Onyx Prometheus Metrics Reference

Adding New Metrics

All Prometheus metrics live in the backend/onyx/server/metrics/ package. Follow these steps to add a new metric.

1. Choose the right file (or create a new one)

File	Purpose
`metrics/slow_requests.py`	Slow request counter + callback
`metrics/postgres_connection_pool.py`	SQLAlchemy connection pool metrics
`metrics/prometheus_setup.py`	FastAPI instrumentator config (orchestrator)

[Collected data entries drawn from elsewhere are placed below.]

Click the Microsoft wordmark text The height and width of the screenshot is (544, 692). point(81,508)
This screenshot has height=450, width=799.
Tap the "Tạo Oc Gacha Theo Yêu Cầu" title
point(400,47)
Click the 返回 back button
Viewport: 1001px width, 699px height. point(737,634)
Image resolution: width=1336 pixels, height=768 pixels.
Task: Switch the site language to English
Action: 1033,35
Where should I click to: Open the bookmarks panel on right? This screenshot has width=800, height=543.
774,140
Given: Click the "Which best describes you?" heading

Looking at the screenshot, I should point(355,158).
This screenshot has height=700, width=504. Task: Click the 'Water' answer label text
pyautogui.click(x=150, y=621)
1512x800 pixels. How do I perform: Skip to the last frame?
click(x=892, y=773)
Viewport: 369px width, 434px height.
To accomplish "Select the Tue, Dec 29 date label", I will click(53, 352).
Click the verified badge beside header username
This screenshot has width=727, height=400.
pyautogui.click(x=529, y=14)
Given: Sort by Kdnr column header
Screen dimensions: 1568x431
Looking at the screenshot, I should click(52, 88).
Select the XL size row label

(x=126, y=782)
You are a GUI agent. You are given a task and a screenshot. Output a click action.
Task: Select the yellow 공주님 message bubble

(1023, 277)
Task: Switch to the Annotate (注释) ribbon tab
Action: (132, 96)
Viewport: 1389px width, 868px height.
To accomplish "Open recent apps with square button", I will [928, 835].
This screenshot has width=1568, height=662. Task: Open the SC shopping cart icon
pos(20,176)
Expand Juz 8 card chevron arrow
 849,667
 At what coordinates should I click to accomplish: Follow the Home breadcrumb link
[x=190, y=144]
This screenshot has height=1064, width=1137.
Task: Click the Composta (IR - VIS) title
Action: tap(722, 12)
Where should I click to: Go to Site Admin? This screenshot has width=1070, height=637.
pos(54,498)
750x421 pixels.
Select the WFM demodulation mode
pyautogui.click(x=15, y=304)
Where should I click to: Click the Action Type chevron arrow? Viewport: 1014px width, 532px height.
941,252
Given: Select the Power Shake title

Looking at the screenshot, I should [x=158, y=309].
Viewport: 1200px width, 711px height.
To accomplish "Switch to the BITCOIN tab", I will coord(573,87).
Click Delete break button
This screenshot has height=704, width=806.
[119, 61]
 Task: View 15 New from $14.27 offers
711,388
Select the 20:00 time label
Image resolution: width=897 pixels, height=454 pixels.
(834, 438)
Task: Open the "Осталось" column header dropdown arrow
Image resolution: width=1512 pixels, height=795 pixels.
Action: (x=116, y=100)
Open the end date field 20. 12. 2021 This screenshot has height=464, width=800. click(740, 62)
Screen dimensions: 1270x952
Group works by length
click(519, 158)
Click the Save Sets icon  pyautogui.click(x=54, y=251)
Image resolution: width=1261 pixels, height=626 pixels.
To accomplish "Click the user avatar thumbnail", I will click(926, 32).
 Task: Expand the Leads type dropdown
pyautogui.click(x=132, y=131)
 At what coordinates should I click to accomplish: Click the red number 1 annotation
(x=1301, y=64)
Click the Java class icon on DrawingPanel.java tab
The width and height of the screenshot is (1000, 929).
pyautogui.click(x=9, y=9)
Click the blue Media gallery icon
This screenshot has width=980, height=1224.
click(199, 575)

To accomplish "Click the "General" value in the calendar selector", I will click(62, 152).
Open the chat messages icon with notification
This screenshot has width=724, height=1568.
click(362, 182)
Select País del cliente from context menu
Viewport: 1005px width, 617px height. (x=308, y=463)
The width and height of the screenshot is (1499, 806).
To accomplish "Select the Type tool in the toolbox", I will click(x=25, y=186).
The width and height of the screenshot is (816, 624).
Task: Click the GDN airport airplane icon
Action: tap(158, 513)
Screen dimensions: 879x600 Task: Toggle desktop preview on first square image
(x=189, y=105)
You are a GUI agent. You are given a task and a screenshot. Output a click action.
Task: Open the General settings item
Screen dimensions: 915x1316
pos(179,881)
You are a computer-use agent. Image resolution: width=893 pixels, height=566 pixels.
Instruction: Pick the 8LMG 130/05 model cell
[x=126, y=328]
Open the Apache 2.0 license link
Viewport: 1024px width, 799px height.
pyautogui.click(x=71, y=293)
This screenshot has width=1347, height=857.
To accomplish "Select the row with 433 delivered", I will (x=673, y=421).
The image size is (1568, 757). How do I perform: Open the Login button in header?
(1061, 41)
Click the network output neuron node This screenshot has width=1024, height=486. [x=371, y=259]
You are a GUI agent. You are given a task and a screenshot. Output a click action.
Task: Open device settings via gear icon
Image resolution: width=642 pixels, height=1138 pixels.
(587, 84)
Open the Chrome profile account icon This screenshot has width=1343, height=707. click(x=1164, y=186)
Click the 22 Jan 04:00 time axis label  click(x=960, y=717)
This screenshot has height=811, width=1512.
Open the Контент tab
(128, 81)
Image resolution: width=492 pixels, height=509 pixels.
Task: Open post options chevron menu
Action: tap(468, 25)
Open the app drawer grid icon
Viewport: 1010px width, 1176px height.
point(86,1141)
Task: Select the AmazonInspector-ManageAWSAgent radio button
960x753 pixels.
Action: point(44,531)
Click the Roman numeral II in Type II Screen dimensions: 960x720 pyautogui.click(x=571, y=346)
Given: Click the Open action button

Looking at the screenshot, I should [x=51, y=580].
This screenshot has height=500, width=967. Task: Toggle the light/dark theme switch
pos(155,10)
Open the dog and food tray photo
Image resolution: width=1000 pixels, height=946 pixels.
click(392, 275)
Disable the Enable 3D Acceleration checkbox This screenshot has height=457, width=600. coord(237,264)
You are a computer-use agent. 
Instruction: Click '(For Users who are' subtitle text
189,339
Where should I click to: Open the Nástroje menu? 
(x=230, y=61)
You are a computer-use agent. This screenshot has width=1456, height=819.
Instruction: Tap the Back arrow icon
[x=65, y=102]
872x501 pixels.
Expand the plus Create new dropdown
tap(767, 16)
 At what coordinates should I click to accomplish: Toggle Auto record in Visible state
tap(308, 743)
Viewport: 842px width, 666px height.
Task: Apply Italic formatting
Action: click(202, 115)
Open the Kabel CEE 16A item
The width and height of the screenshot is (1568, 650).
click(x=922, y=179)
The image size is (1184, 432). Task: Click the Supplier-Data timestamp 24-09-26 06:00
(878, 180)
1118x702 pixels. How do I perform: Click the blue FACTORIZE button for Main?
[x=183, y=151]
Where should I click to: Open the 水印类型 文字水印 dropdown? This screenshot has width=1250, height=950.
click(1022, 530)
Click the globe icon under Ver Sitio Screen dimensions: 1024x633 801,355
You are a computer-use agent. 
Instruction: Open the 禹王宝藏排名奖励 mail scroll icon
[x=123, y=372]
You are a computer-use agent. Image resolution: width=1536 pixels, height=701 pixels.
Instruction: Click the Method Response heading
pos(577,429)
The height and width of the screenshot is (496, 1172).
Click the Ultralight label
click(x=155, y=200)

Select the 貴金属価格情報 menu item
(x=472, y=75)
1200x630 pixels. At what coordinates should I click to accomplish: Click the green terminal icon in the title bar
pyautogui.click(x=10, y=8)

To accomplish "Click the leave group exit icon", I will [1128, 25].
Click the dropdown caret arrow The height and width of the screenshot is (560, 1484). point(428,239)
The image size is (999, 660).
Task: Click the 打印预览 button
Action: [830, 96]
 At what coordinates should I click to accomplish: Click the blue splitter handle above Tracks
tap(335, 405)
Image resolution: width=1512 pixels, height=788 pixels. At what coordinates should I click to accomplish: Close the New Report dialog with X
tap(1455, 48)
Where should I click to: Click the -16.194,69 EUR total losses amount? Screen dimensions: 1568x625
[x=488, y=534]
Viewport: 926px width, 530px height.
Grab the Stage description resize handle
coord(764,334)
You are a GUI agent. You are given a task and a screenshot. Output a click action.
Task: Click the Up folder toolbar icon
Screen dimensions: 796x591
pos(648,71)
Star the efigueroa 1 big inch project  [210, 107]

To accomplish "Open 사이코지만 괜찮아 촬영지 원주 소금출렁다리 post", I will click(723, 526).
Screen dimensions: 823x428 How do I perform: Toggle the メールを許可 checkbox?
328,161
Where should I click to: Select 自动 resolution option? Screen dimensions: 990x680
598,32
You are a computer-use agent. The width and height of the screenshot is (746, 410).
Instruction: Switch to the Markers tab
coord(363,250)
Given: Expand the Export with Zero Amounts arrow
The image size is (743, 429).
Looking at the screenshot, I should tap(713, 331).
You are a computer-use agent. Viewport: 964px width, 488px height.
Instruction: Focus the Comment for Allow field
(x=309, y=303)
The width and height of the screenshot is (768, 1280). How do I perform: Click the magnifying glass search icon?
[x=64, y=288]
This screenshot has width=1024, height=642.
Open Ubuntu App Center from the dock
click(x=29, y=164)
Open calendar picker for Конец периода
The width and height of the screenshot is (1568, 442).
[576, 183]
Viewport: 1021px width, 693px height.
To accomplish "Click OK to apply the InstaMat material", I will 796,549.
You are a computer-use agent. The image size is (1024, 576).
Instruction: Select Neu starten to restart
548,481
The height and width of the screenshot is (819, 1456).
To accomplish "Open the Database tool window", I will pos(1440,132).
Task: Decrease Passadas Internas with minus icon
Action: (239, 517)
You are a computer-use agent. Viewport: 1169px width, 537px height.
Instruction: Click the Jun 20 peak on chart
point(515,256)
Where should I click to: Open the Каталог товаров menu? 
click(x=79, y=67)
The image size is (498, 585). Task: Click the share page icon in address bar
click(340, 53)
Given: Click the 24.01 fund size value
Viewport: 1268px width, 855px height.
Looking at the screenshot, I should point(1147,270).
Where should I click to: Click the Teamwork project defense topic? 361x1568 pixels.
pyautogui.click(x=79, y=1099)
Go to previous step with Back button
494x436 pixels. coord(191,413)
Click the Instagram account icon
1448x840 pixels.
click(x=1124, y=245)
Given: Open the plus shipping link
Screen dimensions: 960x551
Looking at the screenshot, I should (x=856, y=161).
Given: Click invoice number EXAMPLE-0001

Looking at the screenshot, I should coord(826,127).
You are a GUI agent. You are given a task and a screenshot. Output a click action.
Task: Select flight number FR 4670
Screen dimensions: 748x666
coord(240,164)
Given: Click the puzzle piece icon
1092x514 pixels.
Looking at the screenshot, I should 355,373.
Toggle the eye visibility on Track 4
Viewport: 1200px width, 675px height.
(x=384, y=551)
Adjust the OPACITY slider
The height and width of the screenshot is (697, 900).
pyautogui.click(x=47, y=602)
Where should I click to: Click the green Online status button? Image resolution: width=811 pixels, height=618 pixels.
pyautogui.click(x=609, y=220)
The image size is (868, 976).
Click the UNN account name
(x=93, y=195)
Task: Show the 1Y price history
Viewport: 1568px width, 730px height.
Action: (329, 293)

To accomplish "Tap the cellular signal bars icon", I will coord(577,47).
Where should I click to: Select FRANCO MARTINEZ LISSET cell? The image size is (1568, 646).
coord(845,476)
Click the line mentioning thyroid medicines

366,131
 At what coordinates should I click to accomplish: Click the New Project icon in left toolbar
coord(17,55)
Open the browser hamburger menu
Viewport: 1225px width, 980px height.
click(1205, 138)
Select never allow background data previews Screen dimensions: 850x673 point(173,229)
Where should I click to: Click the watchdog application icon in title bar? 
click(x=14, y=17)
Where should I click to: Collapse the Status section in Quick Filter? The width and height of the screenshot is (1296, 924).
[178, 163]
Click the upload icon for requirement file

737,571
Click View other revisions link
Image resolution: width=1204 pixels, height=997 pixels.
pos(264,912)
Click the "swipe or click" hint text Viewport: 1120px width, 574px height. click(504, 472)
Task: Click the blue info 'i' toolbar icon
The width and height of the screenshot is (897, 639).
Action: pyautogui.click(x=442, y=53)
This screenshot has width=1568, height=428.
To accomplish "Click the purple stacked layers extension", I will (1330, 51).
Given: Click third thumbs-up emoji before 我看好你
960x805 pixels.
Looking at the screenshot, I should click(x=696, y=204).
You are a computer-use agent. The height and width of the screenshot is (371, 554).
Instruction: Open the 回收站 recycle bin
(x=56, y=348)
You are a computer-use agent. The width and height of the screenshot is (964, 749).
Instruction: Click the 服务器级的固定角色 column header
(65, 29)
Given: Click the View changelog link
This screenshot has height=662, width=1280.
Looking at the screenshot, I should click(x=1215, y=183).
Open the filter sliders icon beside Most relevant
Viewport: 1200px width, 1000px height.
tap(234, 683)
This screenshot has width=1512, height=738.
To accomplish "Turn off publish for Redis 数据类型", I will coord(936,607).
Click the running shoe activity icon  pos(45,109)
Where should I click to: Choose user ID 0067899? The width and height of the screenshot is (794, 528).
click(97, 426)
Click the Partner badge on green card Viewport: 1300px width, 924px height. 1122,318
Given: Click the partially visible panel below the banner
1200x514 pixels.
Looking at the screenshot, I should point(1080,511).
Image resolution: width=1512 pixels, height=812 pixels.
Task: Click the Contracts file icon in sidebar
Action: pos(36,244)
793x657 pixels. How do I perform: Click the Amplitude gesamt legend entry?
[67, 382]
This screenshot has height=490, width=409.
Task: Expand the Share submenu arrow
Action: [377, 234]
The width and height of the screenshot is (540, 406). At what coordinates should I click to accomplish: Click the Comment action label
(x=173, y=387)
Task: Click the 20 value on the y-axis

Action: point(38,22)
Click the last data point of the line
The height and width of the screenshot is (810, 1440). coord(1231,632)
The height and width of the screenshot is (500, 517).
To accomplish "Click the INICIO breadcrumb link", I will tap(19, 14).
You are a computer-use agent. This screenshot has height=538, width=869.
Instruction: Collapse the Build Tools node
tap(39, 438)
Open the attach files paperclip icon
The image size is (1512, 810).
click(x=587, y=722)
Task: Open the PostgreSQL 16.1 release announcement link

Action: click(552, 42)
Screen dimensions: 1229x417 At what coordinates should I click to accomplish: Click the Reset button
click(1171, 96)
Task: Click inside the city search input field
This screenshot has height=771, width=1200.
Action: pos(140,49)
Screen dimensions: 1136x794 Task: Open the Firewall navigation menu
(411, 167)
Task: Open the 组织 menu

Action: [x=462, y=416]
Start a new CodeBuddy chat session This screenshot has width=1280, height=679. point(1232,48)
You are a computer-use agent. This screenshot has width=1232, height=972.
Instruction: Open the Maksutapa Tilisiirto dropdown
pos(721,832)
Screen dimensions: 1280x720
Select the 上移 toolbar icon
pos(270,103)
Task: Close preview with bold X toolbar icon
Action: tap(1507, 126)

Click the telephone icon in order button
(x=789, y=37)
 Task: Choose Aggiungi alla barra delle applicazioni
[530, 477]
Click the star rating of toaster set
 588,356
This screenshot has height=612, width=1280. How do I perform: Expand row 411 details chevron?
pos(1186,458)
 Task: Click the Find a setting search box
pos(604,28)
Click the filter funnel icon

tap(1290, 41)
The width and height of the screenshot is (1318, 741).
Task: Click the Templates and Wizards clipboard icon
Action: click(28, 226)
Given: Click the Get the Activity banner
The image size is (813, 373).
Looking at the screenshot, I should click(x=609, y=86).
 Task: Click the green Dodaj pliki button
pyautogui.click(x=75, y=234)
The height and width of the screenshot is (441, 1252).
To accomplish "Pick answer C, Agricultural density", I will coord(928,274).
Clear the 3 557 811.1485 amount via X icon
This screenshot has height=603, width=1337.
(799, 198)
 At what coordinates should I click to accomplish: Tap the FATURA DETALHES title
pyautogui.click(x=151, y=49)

If your metric is a standalone concern (e.g. cache hit rates, queue depths), create a new file under metrics/ and keep one metric concept per file.

2. Define the metric

Use prometheus_client types directly at module level:

python

# metrics/my_metric.py
from prometheus_client import Counter

_my_counter = Counter(
    "onyx_my_counter_total",          # Always prefix with onyx_
    "Human-readable description",
    ["label_a", "label_b"],           # Keep label cardinality low
)

Naming conventions:

Prefix all metric names with onyx_
Counters: _total suffix (e.g. onyx_api_slow_requests_total)
Histograms: _seconds or _bytes suffix for durations/sizes
Gauges: no special suffix

Label cardinality: Avoid high-cardinality labels (raw user IDs, UUIDs, raw paths). Use route templates like /api/items/{item_id} instead of /api/items/abc-123.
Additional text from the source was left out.